EXERCISE AIM | Write out each record below, word for word.

Data records

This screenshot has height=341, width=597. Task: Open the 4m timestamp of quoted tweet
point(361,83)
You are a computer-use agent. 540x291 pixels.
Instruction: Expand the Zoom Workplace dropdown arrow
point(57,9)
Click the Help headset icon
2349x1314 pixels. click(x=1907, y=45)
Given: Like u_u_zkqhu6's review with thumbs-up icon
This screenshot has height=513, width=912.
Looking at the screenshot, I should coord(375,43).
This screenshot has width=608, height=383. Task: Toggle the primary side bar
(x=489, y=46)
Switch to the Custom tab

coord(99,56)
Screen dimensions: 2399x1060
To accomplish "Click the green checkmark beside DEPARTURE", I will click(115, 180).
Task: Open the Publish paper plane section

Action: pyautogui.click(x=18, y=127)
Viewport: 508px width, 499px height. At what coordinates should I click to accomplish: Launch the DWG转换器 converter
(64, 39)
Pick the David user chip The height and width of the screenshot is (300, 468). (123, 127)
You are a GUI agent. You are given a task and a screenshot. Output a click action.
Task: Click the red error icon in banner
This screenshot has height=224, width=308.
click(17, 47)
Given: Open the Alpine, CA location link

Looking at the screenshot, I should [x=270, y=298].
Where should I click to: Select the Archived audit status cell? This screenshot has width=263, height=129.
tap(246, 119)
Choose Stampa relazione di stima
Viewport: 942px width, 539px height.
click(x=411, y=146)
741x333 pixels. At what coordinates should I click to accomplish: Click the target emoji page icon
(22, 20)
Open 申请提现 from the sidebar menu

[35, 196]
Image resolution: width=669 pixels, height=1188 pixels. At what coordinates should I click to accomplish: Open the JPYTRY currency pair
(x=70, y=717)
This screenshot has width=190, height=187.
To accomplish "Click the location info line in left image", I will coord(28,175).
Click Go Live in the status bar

FINAL ANSWER |
This screenshot has height=341, width=597. Task: Open the 4m timestamp of quoted tweet
point(361,83)
You are a computer-use agent. 540x291 pixels.
Instruction: Expand the Zoom Workplace dropdown arrow
point(57,9)
Click the Help headset icon
2349x1314 pixels. click(x=1907, y=45)
Given: Like u_u_zkqhu6's review with thumbs-up icon
This screenshot has height=513, width=912.
Looking at the screenshot, I should coord(375,43).
This screenshot has width=608, height=383. Task: Toggle the primary side bar
(x=489, y=46)
Switch to the Custom tab

coord(99,56)
Screen dimensions: 2399x1060
To accomplish "Click the green checkmark beside DEPARTURE", I will click(115, 180).
Task: Open the Publish paper plane section

Action: pyautogui.click(x=18, y=127)
Viewport: 508px width, 499px height. At what coordinates should I click to accomplish: Launch the DWG转换器 converter
(64, 39)
Pick the David user chip The height and width of the screenshot is (300, 468). (123, 127)
You are a GUI agent. You are given a task and a screenshot. Output a click action.
Task: Click the red error icon in banner
This screenshot has height=224, width=308.
click(17, 47)
Given: Open the Alpine, CA location link

Looking at the screenshot, I should [x=270, y=298].
Where should I click to: Select the Archived audit status cell? This screenshot has width=263, height=129.
tap(246, 119)
Choose Stampa relazione di stima
Viewport: 942px width, 539px height.
click(x=411, y=146)
741x333 pixels. At what coordinates should I click to accomplish: Click the target emoji page icon
(22, 20)
Open 申请提现 from the sidebar menu

[35, 196]
Image resolution: width=669 pixels, height=1188 pixels. At what coordinates should I click to accomplish: Open the JPYTRY currency pair
(x=70, y=717)
This screenshot has width=190, height=187.
To accomplish "Click the location info line in left image", I will coord(28,175).
Click Go Live in the status bar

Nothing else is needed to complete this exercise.